When Jesus taught the parable of the soils to His disciples, He explained that the gospel produces fruit only if it is spread on good soil (see Matt. 13:23, Mark 4:20, Luke 8:15), that is, if it is given to those who are blessed by God to be fruitful. Where the gospel does not bear fruit, the result is tragic (see Luke 13:6-9, Matt. 7:19, Matt. 3:10, John 15:2).

In Colossians 1, Paul speaks of the faith, love, and hope that God has produced in the believers at Colossae. Then, in verses 5 and 6, he says,

 Of this you have heard before in the word of the truth, the gospel, which has come to you, as indeed in the whole world it is bearing fruit and growing—as it also does among you, since the day you heard it and understood the grace of God in truth, (Col. 1:5b-6, ESV)

Paul had already told them that he was grateful to God for their faith and love, and for the certainty of their hope (in Col. 1:3-5). Now, he tells them that their faith, love, and hope are the fruit of the gospel. When it came to them, God blessed them, making them into the “good soil” that Jesus talked about in His parable. Paul also says that the gospel is producing similar fruit, by the blessing and work of God, in the whole world.
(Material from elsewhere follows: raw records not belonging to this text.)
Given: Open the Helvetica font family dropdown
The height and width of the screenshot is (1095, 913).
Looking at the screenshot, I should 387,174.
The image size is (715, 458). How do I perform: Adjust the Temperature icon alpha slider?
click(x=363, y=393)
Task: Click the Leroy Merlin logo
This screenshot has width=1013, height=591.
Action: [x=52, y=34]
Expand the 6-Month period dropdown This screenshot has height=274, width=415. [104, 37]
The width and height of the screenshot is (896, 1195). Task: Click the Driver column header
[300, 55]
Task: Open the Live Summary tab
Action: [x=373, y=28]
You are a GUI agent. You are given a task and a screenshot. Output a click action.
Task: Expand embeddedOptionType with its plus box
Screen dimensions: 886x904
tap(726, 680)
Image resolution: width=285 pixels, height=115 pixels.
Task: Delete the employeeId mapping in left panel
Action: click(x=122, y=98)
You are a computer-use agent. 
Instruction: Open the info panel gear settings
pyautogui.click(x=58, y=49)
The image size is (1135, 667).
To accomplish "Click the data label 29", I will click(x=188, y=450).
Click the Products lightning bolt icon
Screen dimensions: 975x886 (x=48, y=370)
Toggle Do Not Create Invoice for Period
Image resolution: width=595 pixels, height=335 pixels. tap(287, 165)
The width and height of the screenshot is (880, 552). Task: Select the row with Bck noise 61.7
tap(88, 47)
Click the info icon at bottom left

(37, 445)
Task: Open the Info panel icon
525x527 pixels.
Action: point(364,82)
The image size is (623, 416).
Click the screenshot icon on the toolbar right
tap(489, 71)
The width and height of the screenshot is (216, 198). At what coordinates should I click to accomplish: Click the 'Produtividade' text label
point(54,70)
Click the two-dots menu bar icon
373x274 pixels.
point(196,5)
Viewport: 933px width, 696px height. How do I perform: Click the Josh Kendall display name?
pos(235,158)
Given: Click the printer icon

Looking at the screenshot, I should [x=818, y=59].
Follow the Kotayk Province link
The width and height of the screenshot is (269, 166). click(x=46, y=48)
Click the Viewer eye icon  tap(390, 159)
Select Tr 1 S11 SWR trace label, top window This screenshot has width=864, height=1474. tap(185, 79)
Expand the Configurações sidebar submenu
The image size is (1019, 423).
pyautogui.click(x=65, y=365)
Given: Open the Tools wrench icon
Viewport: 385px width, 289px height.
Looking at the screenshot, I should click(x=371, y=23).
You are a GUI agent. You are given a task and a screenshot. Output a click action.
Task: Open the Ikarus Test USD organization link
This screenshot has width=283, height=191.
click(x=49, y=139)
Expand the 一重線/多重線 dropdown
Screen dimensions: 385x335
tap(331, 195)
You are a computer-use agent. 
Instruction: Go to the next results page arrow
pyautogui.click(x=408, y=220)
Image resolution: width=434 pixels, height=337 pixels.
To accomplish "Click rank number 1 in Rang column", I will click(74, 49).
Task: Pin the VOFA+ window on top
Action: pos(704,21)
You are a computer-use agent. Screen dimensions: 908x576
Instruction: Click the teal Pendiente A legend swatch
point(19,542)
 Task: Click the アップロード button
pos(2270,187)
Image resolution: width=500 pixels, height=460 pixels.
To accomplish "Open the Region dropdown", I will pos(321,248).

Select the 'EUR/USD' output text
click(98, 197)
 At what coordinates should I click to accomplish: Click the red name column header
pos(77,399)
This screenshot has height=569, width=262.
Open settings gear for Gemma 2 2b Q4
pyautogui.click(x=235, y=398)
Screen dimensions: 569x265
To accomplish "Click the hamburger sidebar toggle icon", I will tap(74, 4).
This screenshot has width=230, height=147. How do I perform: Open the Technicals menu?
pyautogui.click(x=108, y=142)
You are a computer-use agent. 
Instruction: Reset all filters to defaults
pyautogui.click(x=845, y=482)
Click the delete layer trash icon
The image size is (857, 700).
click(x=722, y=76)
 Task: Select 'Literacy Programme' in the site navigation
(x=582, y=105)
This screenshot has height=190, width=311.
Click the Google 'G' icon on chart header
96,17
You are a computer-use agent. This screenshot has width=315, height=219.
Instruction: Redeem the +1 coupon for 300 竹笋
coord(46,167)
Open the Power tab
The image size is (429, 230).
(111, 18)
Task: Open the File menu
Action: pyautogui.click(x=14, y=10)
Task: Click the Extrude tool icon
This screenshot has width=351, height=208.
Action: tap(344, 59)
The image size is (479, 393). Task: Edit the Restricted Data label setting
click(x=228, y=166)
Paul says that the faith, love and hope seen in the Colossians have developed in them “since the day you heard it (the gospel) and understood the grace of God in truth.” In this verse, Paul is stirring up in the Colossians (and in us) an appreciation for the truth that they have been blessed by God to do something that they otherwise could not have done.

If we, like them, have come to hear the gospel of Christ’s redemption, we are blessed by God. If we like them, have come to understand the wonderful working of God’s grace, we are blessed by God. If we have the fruit of that gospel, to even the least degree, and know the faith, the love, and the hope that the gospel implants, then that fruit is entirely due to the blessing of God.

Hollywood may try to convince us that, unless we hear the thunder and see the lightning, God has not worked, but that is simply a lie. If we find ourselves underestimating the miracle of truly hearing the gospel and actually understanding the work of His grace, we have fallen prey to the “father of all lies.”

Faith in Christ, and the genuine love and true hope that result, are the blessing of God. Do we really need anything more to give Him glory and praise and thanks?